MongoDB: Modifying Documents Using Aggregation Pipelines and Update Expressions

MongoDB Modifying Documents Updating documents on MongoDB prior to version 4.2 was quite limited. It was not possible to set values to a conditional expression, combine fields, or update a field based on the value of another field on the server-side. Tracing a parallel to the SQL update statements, for example, it wasn’t possible to do something like the following:

Update t1 set t1.f1 = t1.f2 where…

It wasn’t possible to use a conditional expression either, something easily achieved with SQL standards:

UPDATE t1 SET t1.f1 = CASE WHEN f2 = 1 THEN 1 WHEN f2 = 2 THEN 5 END WHERE…

If something similar to both examples above was required and the deployment was 3.4+, probably the usage of $addFields would be an alternative way to accomplish it. However, it would not touch the current document because the $out output destination could only be a different collection.

With older versions, the only way around was creating a cursor with aggregation pipelines and iterating it on the client side. Inside the loop, it was possible to update using the proper $set values. It was a difficult and tedious task, which would result in a full javascript code.

With MongoDB 4.2 and onwards, it is possible to use an aggregation pipeline to update MongoDB documents conditionally, allowing the update/creation of a field based on another field. This article presents some very common/basic operations which are easily achieved with SQL databases.

Field Expressions in Update Commands (v4.2+)

Updating a field with the value of some other field:

This is similar to the classic example of an SQL command: update t1 set t1.f1 = t1.f2 + t1.f3

replset:PRIMARY> db.getSiblingDB("dbtest").colltest2.update({_id:3},[{$set:{result:{$add: [ "$f2", "$f3" ] } }} ]);
WriteResult({ "nMatched" : 1, "nUpserted" : 0, "nModified" : 1 })

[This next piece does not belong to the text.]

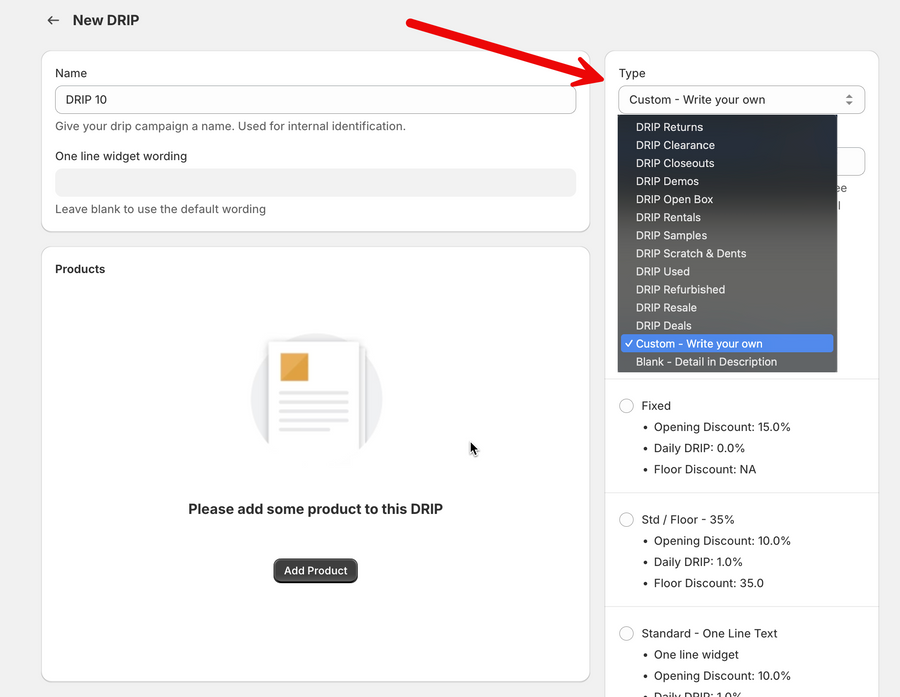Image resolution: width=900 pixels, height=697 pixels.
Task: Click the Name input field
Action: (315, 100)
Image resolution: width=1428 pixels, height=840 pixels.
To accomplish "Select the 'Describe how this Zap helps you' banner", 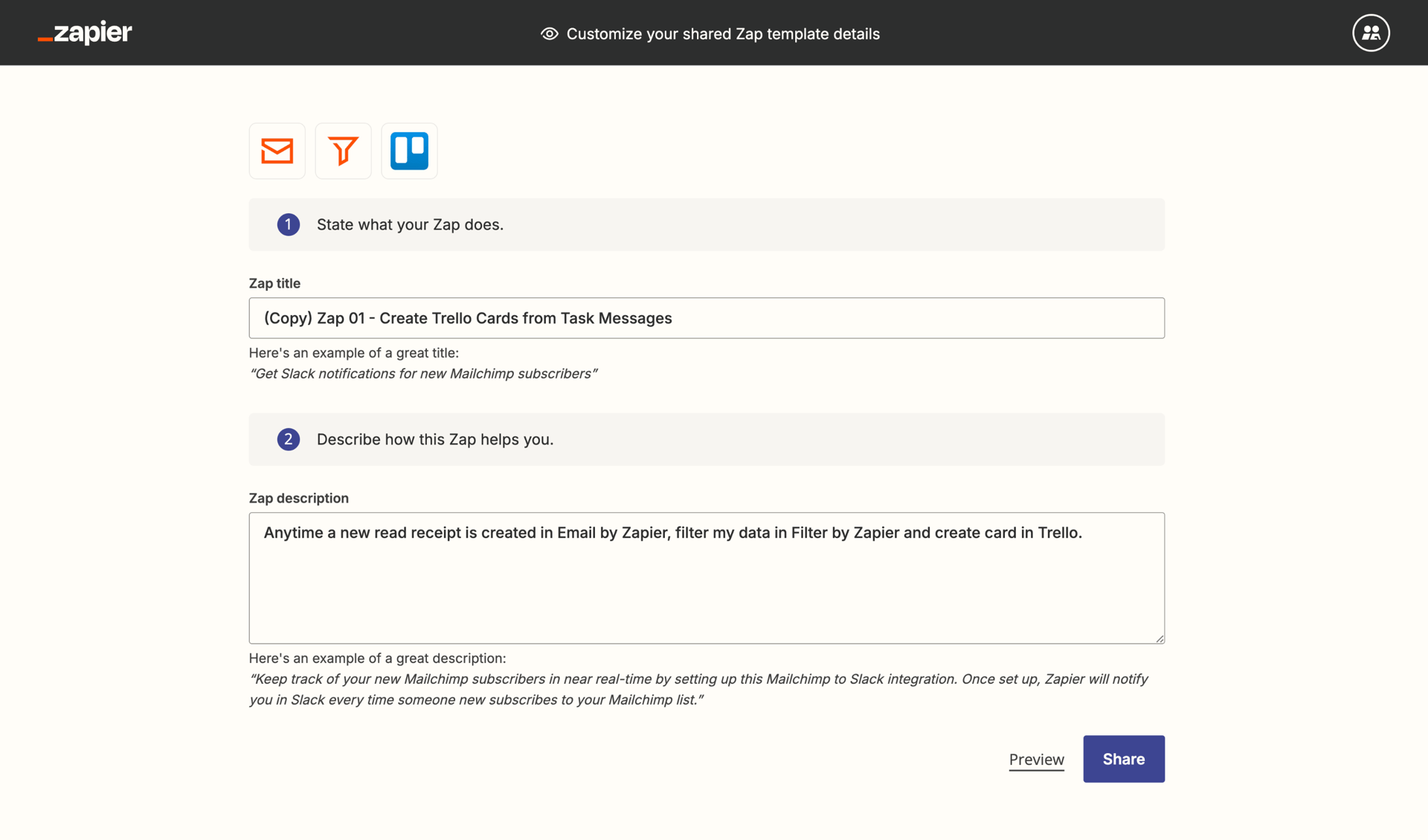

replset:PRIMARY> db.getSiblingDB("dbtest").colltest2.find({_id:3});
{ "_id" : 3, "f1" : 30, "f2" : 300, "f3" : 3000, "result" : 3300 }

replset:PRIMARY> db.getSiblingDB("dbtest").colltest2.update({_id:3},[{$set:{result:{$add: [ "$f2", "$f3" ] } }} ]);

WriteResult({ "nMatched" : 1, "nUpserted" : 0, "nModified" : 1 })

replset:PRIMARY> db.getSiblingDB("dbtest").colltest2.find({_id:3});

{ "_id" : 3, "f1" : 30, "f2" : 300, "f3" : 3000, "result" : 3300 }

The key point is the “$” on the front of the field names being referenced (“f2” and “f3” in this example). These are the simplest type of field path expression, as they’re called in the MongoDB documentation. You’ve probably seen them in the aggregation pipeline before, but it was only in v4.2 that you could also use them in a normal update command.

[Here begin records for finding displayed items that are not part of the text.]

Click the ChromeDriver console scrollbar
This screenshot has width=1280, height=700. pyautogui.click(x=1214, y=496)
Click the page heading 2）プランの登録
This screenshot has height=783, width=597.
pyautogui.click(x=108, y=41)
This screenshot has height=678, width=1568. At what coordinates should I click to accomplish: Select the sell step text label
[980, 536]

Applying “CASE” conditions:

It is quite suitable now to determine conditions for a field value while updating a collection:

replset:PRIMARY> db.getSiblingDB("dbtest").colltest3.find({_id:3});
{ "_id" : 3, "grade" : 8 }


replset:PRIMARY> db.getSiblingDB("dbtest").colltest3.update(
  { _id: 3}, 
  [
    { $set: {result : { 
      $switch: {branches: [
        { case: { $gte: [ "$grade", 7 ] }, then: "PASSED" }, 
        { case: { $lte: [ "$grade", 5 ] }, then: "NOPE" }, 
        { case: { $eq: [ "$grade", 6 ] }, then: "UNDER ANALYSIS" } 
      ] } 
    } } } 
  ] 
)
WriteResult({ "nMatched" : 1, "nUpserted" : 0, "nModified" : 1 })

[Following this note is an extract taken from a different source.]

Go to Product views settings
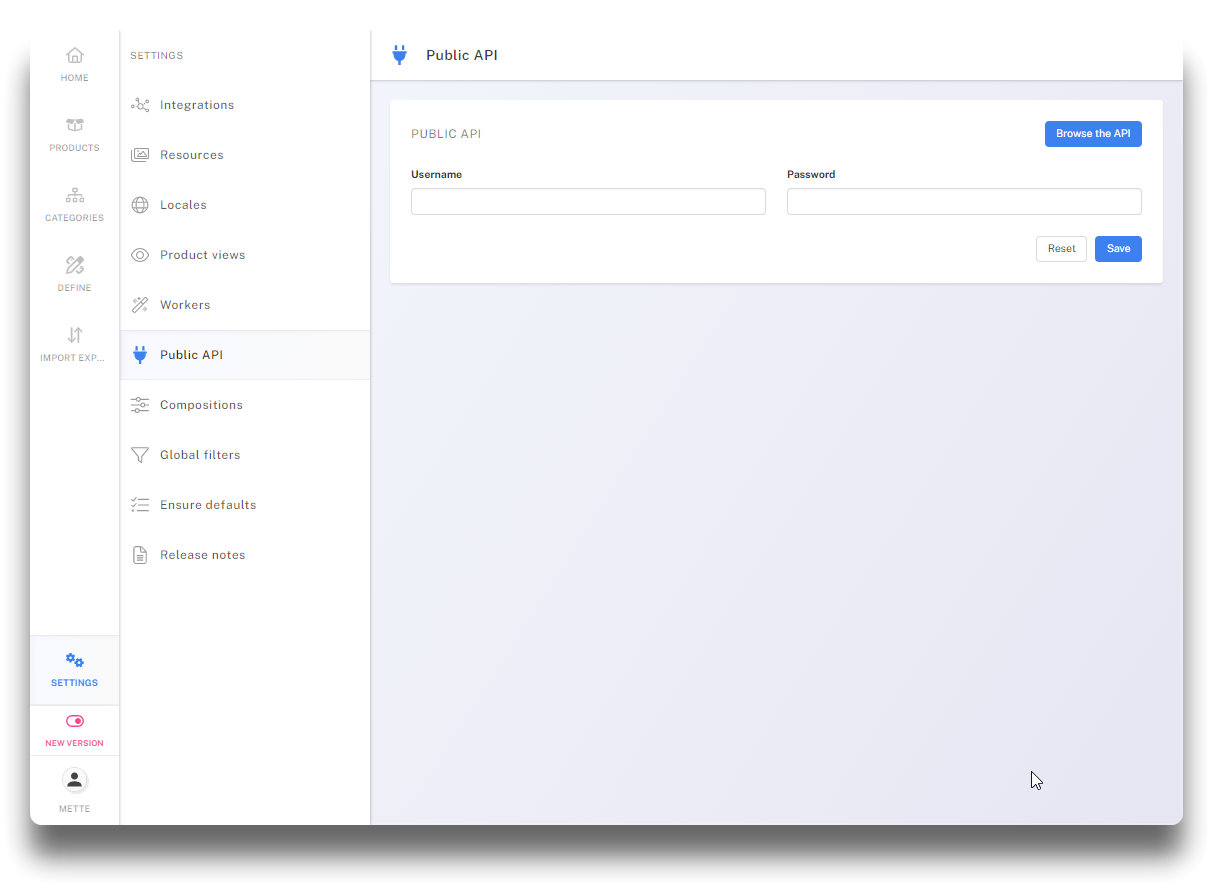The width and height of the screenshot is (1213, 887). [202, 255]
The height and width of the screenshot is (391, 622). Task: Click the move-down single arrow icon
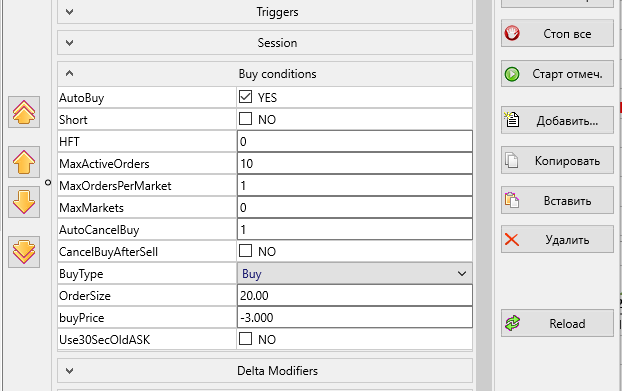pos(24,202)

replset:PRIMARY> db.getSiblingDB("dbtest").colltest3.find({ _id: 3});
{ "_id" : 3, "grade" : 8, "result" : "PASSED" }

replset:PRIMARY> db.getSiblingDB("dbtest").colltest3.find({_id:3});

{ "_id" : 3, "grade" : 8 }

replset:PRIMARY> db.getSiblingDB("dbtest").colltest3.update(

{ _id: 3},

[

{ $set: {result : {

$switch: {branches: [

{ case: { $gte: [ "$grade", 7 ] }, then: "PASSED" },

{ case: { $lte: [ "$grade", 5 ] }, then: "NOPE" },

{ case: { $eq: [ "$grade", 6 ] }, then: "UNDER ANALYSIS" }

] }

} } }

]

)

WriteResult({ "nMatched" : 1, "nUpserted" : 0, "nModified" : 1 })

replset:PRIMARY> db.getSiblingDB("dbtest").colltest3.find({ _id: 3});

{ "_id" : 3, "grade" : 8, "result" : "PASSED" }

Adding new fields for a specific filtered doc:

Let’s say that you want to stamp a document with the updated date = NOW and add a simple comment field:

replset:PRIMARY> db.getSiblingDB("dbtest").colltest.find({_id:3})
{ "_id" : 3, "description" : "Field 3", "rating" : 2, "updt_date" : ISODate("2021-05-06T22:00:00Z") }

replset:PRIMARY> db.getSiblingDB("dbtest").colltest.update( 
  { _id: 3 }, 
  [ 
    { $set: { "comment": "Comment3", mod_date: "$$NOW"} } 
  ] 
)
WriteResult({ "nMatched" : 1, "nUpserted" : 0, "nModified" : 1 })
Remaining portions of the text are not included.